Sheila:  So alls well then?
Alan: Yes indeed, my love.
Sheila:  I always liked that Trevor.  

Mr Hong


How does a 55 year old man end up living rough on a beach in Cambodia?  And how come he has lost his lower right arm?  And how come he speaks fluent English with an American accent?  And how come he is smiling?  And why did he ask the Lawrence clan for a few dollars on Friday morning?  

Well we could have just handed over a few dollars and that would have been that.  Instead there were far too many questions that I wanted answers to so I invited Mr Hong to eat at the excellent Dara's Beachside bar with us that evening at 7.00pm.   He arrived at 7.15pm.  I was concerned that he was not coming but he said that he would not miss out on a meal as he was hungry.

So what about answers to those questions?  Hong had arrived in Sihanoukville 
four days earlier from Phnom Penh after being told, effectively, to get out of town having previously been told to leave Siem Reap.  He had finally been put on a bus to Sihanoukvile and told go to find his family as that was where he was originally from.   Not an easy thing to do for a man who left, or rather escaped, Cambodia in 1975.

Aged 16 he found himself under the supervision and re-education of The Khmer Rouge.  In the camp he met another man, Sok, who was so convinced his number was up that he expected to be killed the following day. The two of them escaped under the cover of darkness and spent the next 32 days travelling through jungle, going west until they found themselves inThailand.  Hong spent five years in a Red Cross camp inThailand where he learned Thai and rudimentary English.  Best of all, he was alive.  

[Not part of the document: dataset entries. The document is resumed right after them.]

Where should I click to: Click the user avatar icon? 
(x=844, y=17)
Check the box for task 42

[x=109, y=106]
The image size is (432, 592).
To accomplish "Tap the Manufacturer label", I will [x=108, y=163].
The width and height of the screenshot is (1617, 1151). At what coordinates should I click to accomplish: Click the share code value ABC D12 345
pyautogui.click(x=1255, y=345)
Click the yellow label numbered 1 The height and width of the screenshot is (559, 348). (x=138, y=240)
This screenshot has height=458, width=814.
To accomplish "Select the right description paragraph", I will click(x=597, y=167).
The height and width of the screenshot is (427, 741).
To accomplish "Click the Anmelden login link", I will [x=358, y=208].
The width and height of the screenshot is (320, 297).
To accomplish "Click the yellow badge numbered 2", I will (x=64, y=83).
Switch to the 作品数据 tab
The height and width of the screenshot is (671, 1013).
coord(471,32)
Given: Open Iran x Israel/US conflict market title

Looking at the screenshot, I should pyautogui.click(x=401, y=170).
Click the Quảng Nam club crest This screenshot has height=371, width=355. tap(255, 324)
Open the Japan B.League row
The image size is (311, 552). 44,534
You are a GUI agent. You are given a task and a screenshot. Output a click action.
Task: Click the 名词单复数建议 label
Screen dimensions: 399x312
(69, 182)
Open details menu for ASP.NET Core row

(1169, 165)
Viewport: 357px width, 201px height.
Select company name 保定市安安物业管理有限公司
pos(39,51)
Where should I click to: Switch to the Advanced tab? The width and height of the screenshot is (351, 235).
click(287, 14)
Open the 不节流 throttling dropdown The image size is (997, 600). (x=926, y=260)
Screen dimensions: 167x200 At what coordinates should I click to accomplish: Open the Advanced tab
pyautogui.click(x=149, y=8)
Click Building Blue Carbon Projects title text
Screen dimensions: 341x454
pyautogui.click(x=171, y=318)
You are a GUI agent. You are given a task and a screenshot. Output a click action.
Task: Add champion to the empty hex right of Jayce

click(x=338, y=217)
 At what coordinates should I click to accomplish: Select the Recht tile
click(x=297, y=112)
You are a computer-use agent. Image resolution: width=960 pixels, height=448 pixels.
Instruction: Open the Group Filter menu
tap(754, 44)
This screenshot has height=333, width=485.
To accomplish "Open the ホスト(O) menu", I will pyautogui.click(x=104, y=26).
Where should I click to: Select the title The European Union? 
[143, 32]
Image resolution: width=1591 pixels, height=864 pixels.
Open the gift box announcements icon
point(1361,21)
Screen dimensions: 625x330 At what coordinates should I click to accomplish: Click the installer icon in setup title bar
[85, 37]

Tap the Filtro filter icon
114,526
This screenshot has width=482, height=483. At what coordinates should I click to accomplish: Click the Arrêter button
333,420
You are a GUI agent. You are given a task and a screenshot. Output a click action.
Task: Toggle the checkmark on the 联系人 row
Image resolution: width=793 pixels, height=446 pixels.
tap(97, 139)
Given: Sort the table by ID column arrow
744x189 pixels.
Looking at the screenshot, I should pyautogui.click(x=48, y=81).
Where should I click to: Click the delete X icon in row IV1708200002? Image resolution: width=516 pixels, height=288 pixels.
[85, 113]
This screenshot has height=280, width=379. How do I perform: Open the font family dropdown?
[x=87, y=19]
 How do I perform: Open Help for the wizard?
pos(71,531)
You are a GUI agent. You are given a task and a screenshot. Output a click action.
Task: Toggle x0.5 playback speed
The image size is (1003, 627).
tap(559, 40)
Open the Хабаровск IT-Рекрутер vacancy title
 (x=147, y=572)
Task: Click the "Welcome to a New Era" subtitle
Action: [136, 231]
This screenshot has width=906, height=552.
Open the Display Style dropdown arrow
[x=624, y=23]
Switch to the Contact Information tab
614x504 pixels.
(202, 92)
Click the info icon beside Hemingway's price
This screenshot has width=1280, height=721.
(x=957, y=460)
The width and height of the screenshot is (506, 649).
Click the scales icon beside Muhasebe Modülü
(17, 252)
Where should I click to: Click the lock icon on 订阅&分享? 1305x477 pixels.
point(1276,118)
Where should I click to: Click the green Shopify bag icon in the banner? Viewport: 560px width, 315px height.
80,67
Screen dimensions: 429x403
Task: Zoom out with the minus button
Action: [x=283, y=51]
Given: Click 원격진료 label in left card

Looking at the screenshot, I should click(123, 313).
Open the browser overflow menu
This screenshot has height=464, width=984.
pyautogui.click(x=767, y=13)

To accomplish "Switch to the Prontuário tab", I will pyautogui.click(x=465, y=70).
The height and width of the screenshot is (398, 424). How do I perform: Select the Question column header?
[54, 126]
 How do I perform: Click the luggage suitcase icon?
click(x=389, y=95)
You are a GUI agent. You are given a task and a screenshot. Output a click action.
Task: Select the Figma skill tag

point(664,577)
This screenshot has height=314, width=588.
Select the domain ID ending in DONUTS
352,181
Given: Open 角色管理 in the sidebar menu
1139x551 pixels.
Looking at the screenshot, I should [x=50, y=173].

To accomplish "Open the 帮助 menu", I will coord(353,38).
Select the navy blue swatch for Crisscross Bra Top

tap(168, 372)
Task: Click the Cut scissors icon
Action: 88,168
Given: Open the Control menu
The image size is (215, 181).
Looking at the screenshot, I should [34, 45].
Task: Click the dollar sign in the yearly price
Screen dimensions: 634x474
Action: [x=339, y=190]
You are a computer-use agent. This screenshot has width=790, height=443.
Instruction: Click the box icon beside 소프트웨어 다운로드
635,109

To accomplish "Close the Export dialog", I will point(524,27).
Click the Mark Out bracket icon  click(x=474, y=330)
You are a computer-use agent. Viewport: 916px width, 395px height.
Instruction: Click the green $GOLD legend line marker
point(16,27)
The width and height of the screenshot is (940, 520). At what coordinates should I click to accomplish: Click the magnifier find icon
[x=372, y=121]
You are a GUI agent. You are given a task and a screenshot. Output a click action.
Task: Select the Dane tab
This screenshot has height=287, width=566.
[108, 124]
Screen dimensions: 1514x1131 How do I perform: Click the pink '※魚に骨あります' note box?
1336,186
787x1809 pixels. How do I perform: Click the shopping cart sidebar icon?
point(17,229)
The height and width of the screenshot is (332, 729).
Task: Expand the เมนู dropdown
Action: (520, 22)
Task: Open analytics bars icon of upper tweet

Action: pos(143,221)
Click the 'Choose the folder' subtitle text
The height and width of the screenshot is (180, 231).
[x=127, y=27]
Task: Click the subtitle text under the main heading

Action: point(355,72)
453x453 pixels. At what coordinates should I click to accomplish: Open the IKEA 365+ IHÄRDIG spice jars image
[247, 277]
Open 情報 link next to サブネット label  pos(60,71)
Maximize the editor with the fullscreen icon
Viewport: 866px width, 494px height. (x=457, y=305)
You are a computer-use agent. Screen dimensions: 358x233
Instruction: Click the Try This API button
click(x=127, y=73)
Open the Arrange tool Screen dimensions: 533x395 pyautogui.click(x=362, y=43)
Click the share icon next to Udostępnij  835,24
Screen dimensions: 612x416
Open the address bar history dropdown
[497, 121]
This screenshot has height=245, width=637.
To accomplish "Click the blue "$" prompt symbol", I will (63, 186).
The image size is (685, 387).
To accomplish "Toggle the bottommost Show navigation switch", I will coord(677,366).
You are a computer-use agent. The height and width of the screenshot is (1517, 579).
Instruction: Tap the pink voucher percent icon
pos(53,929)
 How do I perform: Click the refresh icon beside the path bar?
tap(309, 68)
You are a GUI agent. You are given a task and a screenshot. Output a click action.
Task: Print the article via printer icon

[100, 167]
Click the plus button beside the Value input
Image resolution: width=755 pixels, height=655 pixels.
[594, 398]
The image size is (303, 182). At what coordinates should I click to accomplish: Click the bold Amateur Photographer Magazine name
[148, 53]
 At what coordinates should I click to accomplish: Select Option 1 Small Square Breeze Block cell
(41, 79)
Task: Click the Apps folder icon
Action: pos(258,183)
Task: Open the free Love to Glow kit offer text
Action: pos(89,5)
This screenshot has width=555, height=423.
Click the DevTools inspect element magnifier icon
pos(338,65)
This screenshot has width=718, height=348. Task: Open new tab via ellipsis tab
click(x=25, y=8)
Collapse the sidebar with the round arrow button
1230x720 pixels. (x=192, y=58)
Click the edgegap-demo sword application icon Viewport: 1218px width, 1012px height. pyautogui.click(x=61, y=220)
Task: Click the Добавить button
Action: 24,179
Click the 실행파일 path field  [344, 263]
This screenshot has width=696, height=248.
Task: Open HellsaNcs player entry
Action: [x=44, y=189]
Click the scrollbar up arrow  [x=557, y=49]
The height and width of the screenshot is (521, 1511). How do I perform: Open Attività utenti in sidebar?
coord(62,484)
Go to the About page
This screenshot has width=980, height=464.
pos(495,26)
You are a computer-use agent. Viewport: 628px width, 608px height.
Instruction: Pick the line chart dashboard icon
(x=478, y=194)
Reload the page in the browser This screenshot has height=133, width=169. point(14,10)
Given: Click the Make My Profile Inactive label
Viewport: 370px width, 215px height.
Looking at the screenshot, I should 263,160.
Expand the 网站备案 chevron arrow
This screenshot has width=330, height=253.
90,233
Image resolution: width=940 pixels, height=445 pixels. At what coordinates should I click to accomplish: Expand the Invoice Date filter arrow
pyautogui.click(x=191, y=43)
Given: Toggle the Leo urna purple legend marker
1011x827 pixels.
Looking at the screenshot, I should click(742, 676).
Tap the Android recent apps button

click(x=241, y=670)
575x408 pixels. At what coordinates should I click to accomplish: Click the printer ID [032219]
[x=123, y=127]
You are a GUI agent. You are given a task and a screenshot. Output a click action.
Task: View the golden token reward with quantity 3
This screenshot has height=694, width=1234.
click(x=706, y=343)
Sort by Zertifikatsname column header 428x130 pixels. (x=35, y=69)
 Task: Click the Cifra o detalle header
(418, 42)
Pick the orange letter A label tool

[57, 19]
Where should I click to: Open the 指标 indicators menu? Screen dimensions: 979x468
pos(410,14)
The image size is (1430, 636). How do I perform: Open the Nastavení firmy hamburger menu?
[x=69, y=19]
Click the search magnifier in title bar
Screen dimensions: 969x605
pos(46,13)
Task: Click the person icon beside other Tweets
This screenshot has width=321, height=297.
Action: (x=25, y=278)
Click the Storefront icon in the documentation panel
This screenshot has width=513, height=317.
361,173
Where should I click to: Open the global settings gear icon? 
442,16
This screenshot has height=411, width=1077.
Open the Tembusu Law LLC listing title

In 1980 he was given the opportunity to be resettled in Ohio, an opportunity that he jumped at.  He worked for his sponsor in their shop for three years before moving to the west coast to work in computer assembly and electronics.  He married and had three children.  All was going well.

On a planned journey north to Canada he was involved in a car crash.  Skidding on black- ice his car spun, hit another car and killed some of the occupants.  The prosecution claimed he was under the influence of alcohol, Hong contested their claim, lost and was sentenced to 32 years to life in a jail in California.  During the accident he sustained injuries so bad to his right arm below the elbow that it could to be saved.  

That should have been the end of the story.  Just another prisoner.  But there 
was more.  Was it cost saving?  Was it humanitarianism?  Or was it simply to try to reduce the number of prisoners?  Hong isn't sure why but he was offered the opportunity to be deported from America back to Cambodia.  He took it.  And so after three years in jail and 32 years in America, he found himself back in Phnom Penh.  With US $100 given to him by the Cambodian Immigration Department, courtesy of the Americans, he was told to go home to his family. 

Easier said than done.  Hong's father had been a high-ranking official so he knew that all of his immediate family would have been killed.  Hearing of a distant cousin that might be in the Siem Reap area he travelled there.  He didn't find them but did find work as tour guide, putting his excellent English to good use.  He was doing well.  It all that came to an end when challenged by the police to produce his tour guide qualifications. Having none, other than his knowledge and language, he was told to go.  After a similar turn of events happened in Phnom Penh he washed up on the beach in Sihanoukville.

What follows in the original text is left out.